*** Material to process Section Begins ***
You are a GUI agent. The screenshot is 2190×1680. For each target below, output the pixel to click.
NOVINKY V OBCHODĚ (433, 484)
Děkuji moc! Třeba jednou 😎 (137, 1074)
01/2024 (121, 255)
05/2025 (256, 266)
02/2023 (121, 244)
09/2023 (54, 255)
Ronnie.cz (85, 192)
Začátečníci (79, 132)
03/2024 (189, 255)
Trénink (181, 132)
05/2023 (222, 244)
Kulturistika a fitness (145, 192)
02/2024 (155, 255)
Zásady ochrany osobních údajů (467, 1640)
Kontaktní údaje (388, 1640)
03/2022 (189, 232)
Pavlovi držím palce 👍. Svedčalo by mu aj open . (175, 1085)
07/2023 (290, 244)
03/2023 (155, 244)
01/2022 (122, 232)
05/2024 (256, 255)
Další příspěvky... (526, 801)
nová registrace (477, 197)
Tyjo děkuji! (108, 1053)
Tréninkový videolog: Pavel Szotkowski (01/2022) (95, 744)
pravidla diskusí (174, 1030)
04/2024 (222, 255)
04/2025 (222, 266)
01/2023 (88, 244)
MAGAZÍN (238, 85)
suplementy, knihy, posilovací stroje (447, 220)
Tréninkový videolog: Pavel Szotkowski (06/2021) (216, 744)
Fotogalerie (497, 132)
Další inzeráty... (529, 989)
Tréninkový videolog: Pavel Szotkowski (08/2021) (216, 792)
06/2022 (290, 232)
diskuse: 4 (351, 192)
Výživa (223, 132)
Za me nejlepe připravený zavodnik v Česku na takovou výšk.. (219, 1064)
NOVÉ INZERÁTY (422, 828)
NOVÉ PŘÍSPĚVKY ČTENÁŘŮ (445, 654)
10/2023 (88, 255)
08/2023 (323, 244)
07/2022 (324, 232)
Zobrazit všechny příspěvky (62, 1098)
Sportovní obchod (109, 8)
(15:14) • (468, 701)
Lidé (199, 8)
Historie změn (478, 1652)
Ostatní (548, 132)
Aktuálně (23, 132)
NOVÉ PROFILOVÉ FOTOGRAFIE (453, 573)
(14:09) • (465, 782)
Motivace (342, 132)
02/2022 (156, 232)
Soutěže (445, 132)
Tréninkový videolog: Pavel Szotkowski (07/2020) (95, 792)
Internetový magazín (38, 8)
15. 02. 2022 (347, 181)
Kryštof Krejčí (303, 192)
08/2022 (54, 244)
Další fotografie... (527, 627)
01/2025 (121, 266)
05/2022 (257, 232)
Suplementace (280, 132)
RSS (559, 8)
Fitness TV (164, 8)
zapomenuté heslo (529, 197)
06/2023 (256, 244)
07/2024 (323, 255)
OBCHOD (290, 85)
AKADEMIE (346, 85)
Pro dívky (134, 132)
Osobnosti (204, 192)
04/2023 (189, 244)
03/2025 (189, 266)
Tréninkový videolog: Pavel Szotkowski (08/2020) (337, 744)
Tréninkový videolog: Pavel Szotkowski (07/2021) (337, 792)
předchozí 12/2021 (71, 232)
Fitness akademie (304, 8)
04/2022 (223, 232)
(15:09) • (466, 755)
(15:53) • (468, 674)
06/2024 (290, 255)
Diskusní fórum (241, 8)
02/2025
*** Material to process Section Ends ***
[Goal of the exercise]:
Exactly how many lines of the records hold "Další"? Give the number without any words.

[Completed exercise]:
3